「汀邸 遠音近音」に着きました。
(古民家の趣き。部屋に露天風呂があるような建物には見えませんが、、、。)
「汀邸 遠音近音」、読み方は「みぎわてい をちこち」です。
(玄関に置かれている大きな甕に「鞆津 籠藤」とありますが、、、。)
玄関を入ったところ。
(昔の建物をうまく再生していることが一見して分かります。)
左手側はこんな景色。
(靴のまま上がるのですが、罪悪感を感じるくらいの美しさ。)
圧巻は天井の梁。
(見事です。)
調度品の一つ一つにストーリーがありそうな雰囲気です。
ここで宿の方から説明がありました。「遠音近音」は、江戸時代創業の旅籠「籠藤」(かごとう)が前身の温泉旅館。「籠藤」は、十返舎一九や井伏鱒二、シーボルトなども逗留した、数多くの文人に愛された宿だったそうです。「遠音近音」は、その旅籠を再生・改装した「木造本瓦葦べんがら塗り」の建物と、フロント・食事処・客室などがある❝本館❞が渡り廊下で結ばれている2棟からなる宿です。

========================

取り組む課題:
(A) 「遠音近音」の訪問記では、「汀邸 遠音近音」の読み方は何とされているか。
(B) 「遠音近音」の訪問記を二文で要約せよ。
(C) 「遠音近音」の訪問記を、最後の文の後から引き継いで書き進めよ。

提供資料:
========================

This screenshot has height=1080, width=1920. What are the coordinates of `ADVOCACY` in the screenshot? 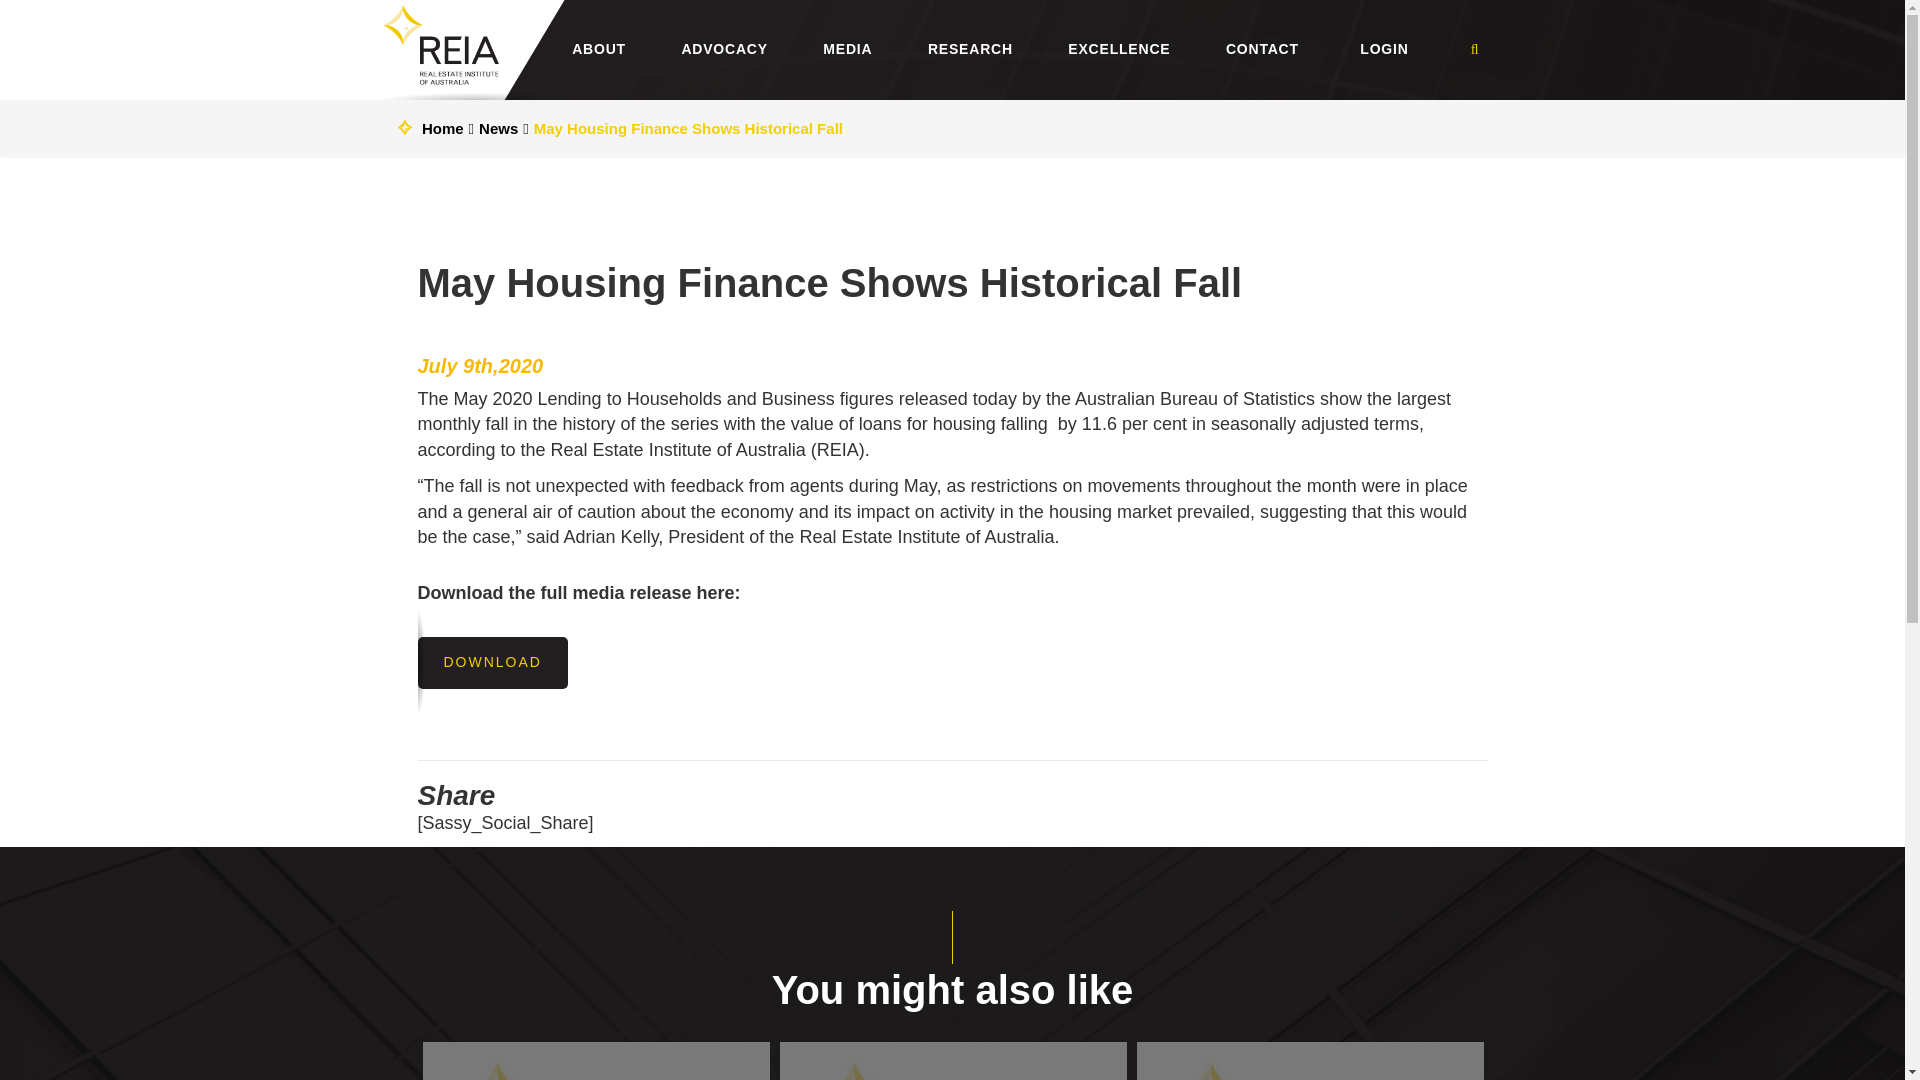 It's located at (724, 45).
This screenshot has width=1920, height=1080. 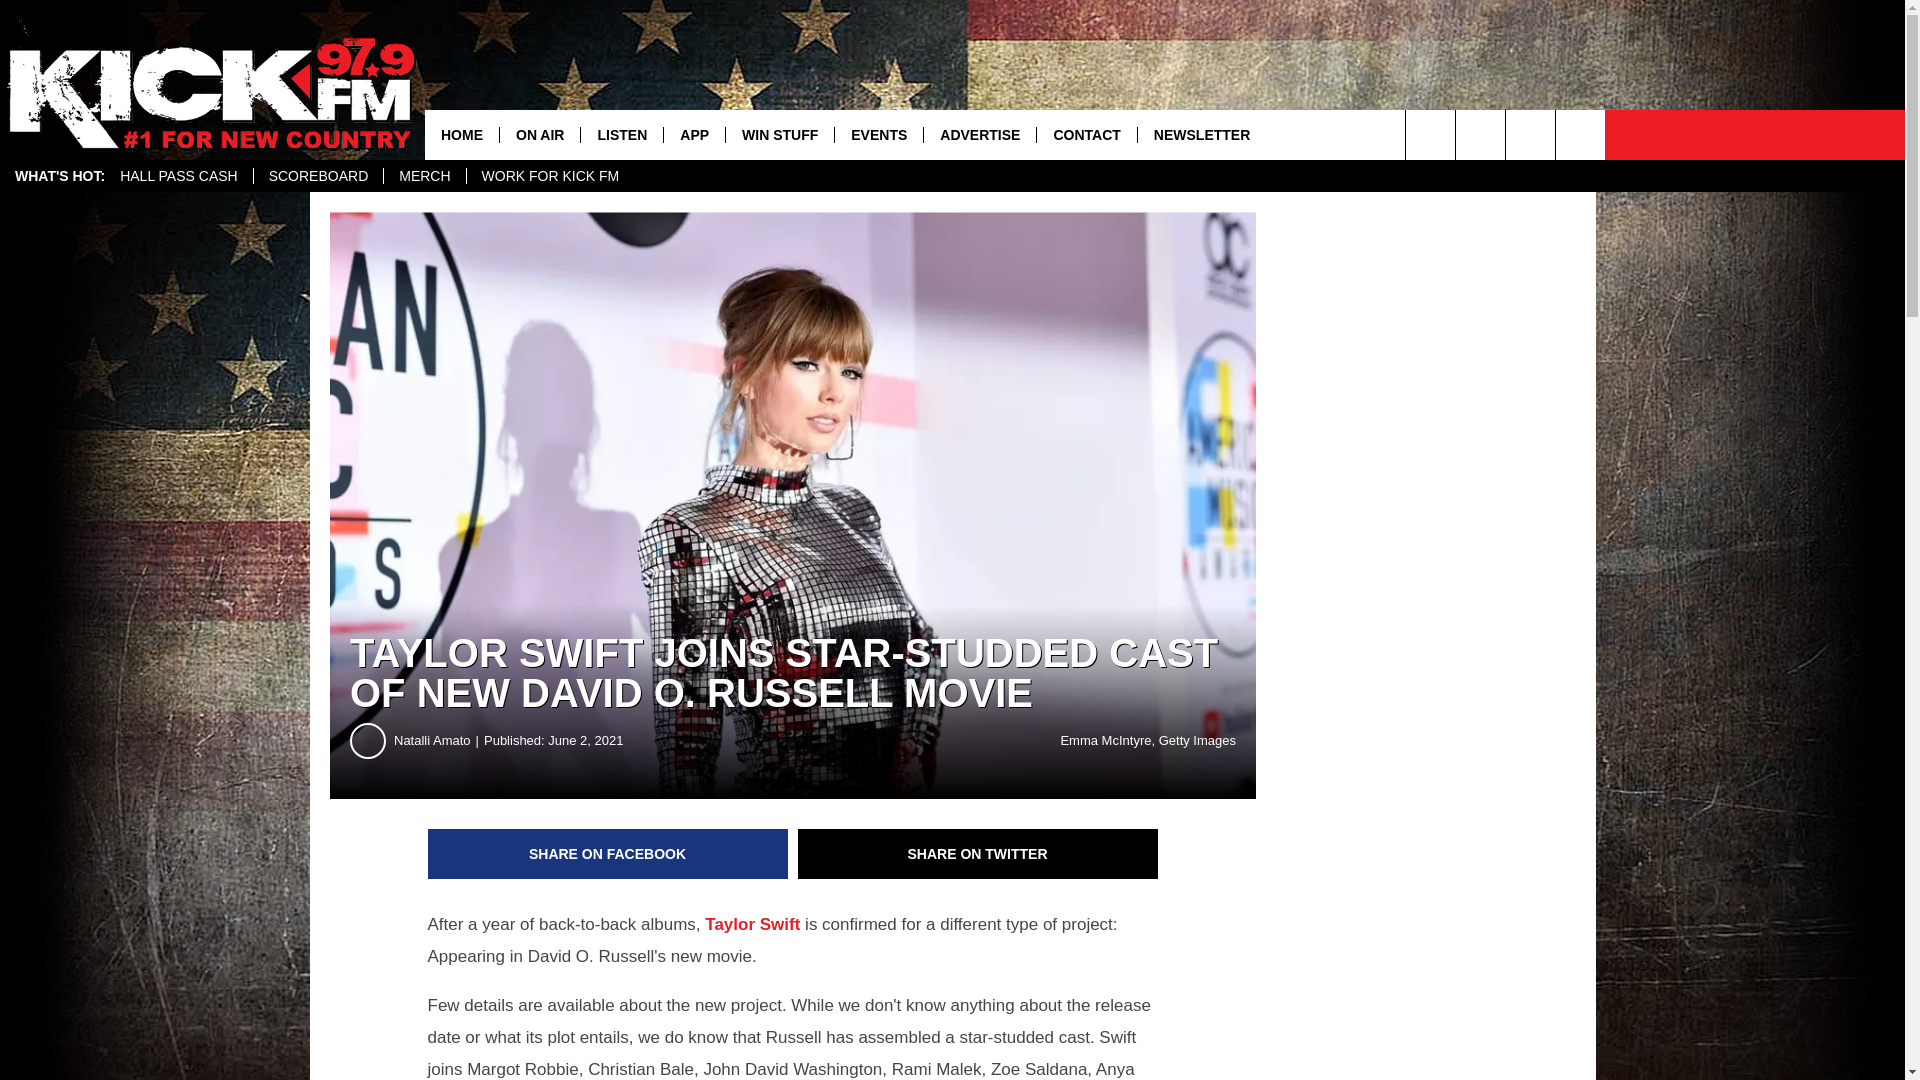 I want to click on APP, so click(x=694, y=134).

========================

課題ごとの解答:
(A) 「みぎわてい をちこち」と読む。

(B) 「遠音近音」は江戸時代創業の旅籠「籠藤」を前身とする温泉旅館で、籠藤は十返舎一九や井伏鱒二、シーボルトなど数多くの文人に愛された宿だった。旅籠を再生・改装した建物と、フロント・食事処・客室などがある本館が渡り廊下で結ばれた2棟からなり、天井の梁をはじめ昔の建物をうまく再生した美しさが見てとれる。

(C)
なるほど、到着して数分の疑問が一気に晴れました。それにしても旅籠のノスタルジックな良さを損なわない再生ぶりが素晴らしいです。そして、宿の方からもうひとつ説明が。「遠音近音」と書いて「をちこち」という宿の名の由来です。壁に掲げられているこの額の書から名付けたそうです。
(この建物を改築する時に出て来た軸だそうです。)
「四月(ハル)を仙酔島(シマ)どまり雨戸(ト)も閉(ク)らず発動舩(ポッポ)す遠音近音(ヲチコチ)」(※( )内は漢字の横に小さく振られているルビ。) 宿の方曰く、「4月(春)に、仙酔島に宿泊し、雨戸も閉めずにいると、小舟の行き交う音が遠くから近くから聞こえてくる。」というくらいの意味だそうです。宿名の書体もこの軸からそのまま使っていることも分かります。
この額の向かいの部屋「坐忘」はリラクゼーションルーム。
(一番奥には岩盤浴効果もあるリラックスソファもあります。)
❝本館❞につながる渡り廊下へ進みます。
(両側には個性的な和風の庭が広がっています。)
左手側には美しく瓦が積まれています。
(大正時代に使われていた瓦。青海波紋をイメージしているそうです。先程のリラクゼーションルームからは、今立っている渡り廊下の床下にも瓦が積まれている様子が見えます。)
❝本館❞に入るとこの景色が飛び込んできます。
(「おおっ~。」と声が出ます。手前の弁天島と奥の仙酔島の景色が一幅の絵画のように見えます。)
この景色を見ながらチェックイン。
(外(敷地内)は「デッキテラス 海の桟敷」になっています。今日はテラスでゆっくりするには暑すぎるかと。写真左端に小さく写っているのは観光船「平成いろは丸」。)
ウエルカムドリンクとお茶菓子です。
(白磁系の素敵なコップ。売店で販売していました。(笑))
窓辺に置かれている蟹が気になります。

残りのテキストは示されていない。